Thursday, 19th March 2020
Graham (Tech Advisor)
The Welders Warehouse Online Shop

An Oxy Acetylene Flame will fall loosely into one of three types:

Neutral, Oxidising and Carburising

Neutral Oxy Acetylene Flame

A Neutral flame is achieved when there are equal amounts of Oxygen and Acetylene.

A Neutral Flame is so named because it has no chemical effect on the molten metal.

Key characteristics of a Neutral Flame are a defined Cone Flame at the base of a long feather flame.  If the correct size of nozzle is being used a Neutral flame should produce no more than a gentle hiss.

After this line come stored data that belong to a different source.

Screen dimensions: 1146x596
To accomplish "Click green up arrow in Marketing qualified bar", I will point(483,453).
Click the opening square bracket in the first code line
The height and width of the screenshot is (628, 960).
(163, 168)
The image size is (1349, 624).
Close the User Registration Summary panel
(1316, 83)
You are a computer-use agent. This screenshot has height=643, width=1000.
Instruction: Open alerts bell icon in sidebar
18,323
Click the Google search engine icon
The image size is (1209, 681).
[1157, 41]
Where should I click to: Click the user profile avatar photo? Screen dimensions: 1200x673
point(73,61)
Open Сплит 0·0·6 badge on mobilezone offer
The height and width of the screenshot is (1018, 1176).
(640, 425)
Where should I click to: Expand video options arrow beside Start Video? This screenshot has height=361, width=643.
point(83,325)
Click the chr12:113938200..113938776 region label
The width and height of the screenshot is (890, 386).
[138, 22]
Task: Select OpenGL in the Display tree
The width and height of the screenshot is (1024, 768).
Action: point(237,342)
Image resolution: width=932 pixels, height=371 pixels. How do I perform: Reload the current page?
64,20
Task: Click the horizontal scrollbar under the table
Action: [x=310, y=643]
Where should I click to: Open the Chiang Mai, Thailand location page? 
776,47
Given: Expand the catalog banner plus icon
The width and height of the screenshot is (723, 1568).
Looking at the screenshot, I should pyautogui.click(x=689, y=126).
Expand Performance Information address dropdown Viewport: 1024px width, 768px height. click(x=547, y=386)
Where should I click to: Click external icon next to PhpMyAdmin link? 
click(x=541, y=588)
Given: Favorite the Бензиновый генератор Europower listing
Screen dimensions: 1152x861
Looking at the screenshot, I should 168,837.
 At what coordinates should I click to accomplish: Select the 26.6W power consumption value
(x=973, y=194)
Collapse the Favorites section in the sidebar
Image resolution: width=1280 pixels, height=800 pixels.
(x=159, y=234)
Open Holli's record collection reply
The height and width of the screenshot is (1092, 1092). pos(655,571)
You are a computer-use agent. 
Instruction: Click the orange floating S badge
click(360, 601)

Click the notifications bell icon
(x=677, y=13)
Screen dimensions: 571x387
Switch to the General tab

A Neutral Oxy Acetylene Flame is used for Welding, Brazing and Silver Soldering most metals and is therefore the most common type of flame to use.  A Neutral Flame is also used for Oxy Acetylene Cutting.

Oxidising Oxy Acetylene Flame

An Oxidising Flame is where there is more Oxygen than Acetylene used.

Key characteristics of an Oxidising Flame are a small, sharp, more pointed looking Cone Flame at the base of a shorter feather flame.  An Oxidising Flame will have a distinct roar.

Use of a slightly Oxidising flame is more specialised, typical uses are for welding copper and zinc based metals or manganese steels.  In these cases an oxidising flame creates base metal oxide that protects the base metal.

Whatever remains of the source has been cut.